These items are the investor’s equivalent of blaming the umpire and focusing on outcome instead of mechanism.
This pattern tends to repeat itself since the market provides an endless litany of excuses for investment failures. There are no shortages of scapegoats for hapless investors.
Mistaking noise for signal, day trading and market timing are all examples of channels that rely on uncontrollable, often emotion-based, variables.
Processes that are repeatable, data-based, and adhere to a long-term course of action rely on starkly different criteria. The probability of success is greatly increased by relying on factors that can be controlled rather than those that cannot.
Diversification, rebalancing, expense monitoring, and high savings rates are prime examples of vital ingredients to a sound operation. This will be all for naught if you do not follow the cardinal rule, stick to the plan!

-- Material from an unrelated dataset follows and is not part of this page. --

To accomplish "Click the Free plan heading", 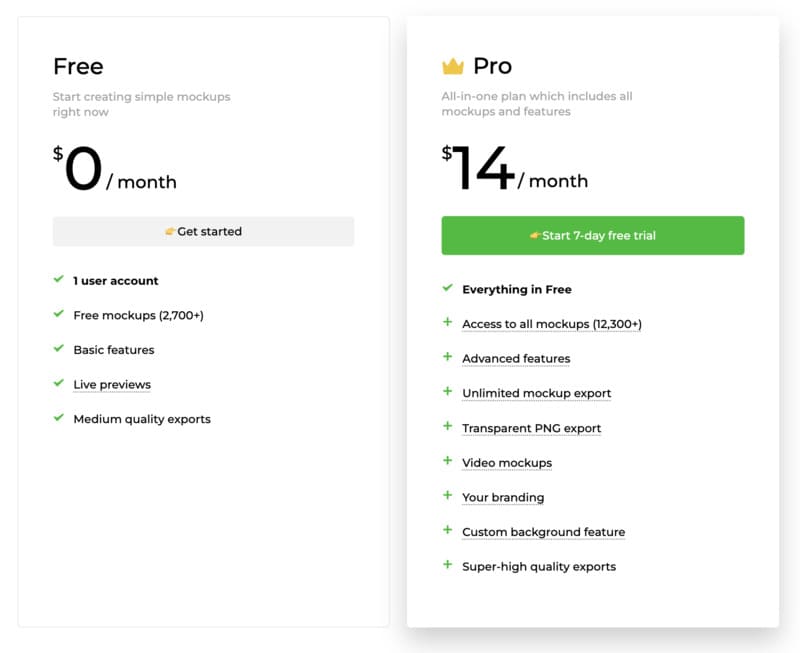I will tap(78, 67).
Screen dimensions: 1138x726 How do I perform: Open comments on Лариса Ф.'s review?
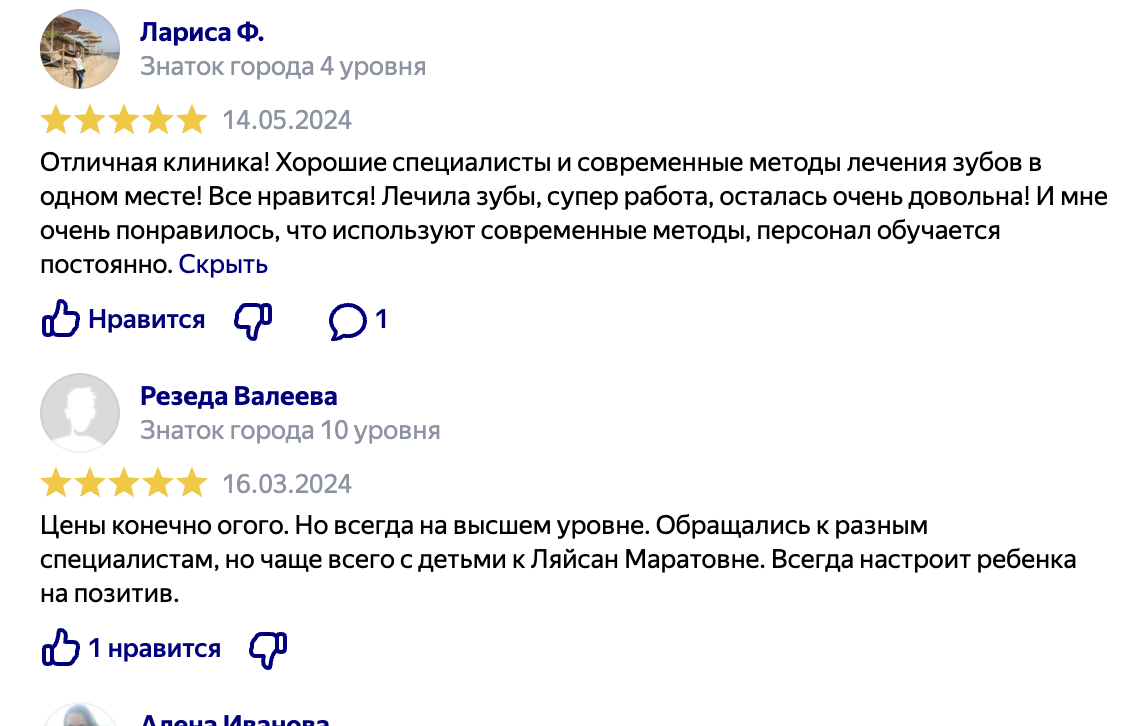pos(348,320)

The strategy of focusing on short-term outcomes, like judging a plan with a two decade time horizon on a month’s worth of performance, for example, will guarantee disappointment.
Sometimes an investor can be fundamentally rock solid but experience disappointing investment results for several years. A good case in point would be the tremendous underperformance by globally diversified portfolios relative to their U.S. centric counterparts the last 6 out of 8 years.

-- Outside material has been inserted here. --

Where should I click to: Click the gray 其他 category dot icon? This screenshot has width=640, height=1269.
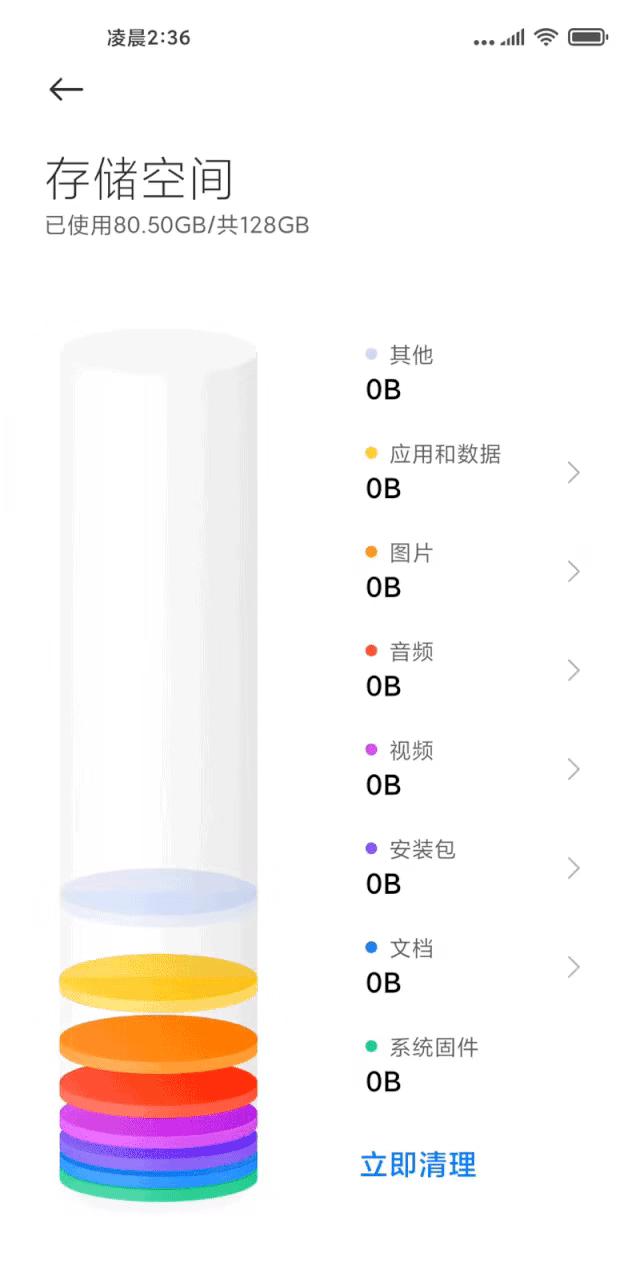tap(370, 352)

Investors often confuse effort with performance. Nothing could be further than the truth. Hyper-active hard-working investors often greatly underperform the market.
In 1971, Joe Torre of the St. Louis Cardinals won the National League M.V.P. award by hitting.363. This feat was even more amazing since Torre was one of the slowest runners in baseball! The next year he batted .289. Torre remarked, “In both years I tried just as hard.”
In other words, sometimes luck plays a big role in outcome over short periods. In 1971, more bloop hits fell in, and the stars were aligned. In 1972, the same process generated a much different outcome. The difference between a .300 and .250 hitter is one more hit out of each 20 at bats, during the course of a season! Many would be surprised about the outsized role of luck in the big picture of things.
The disappointing outcome in 1972 was not a reflection on Torre’s sound process.
Investors should take note. Have a repeatable sound plan and stick to it. In the long term, mean reversion will be the great equalizer.
Unfortunately, in the short term, the market Gods may be very fickle.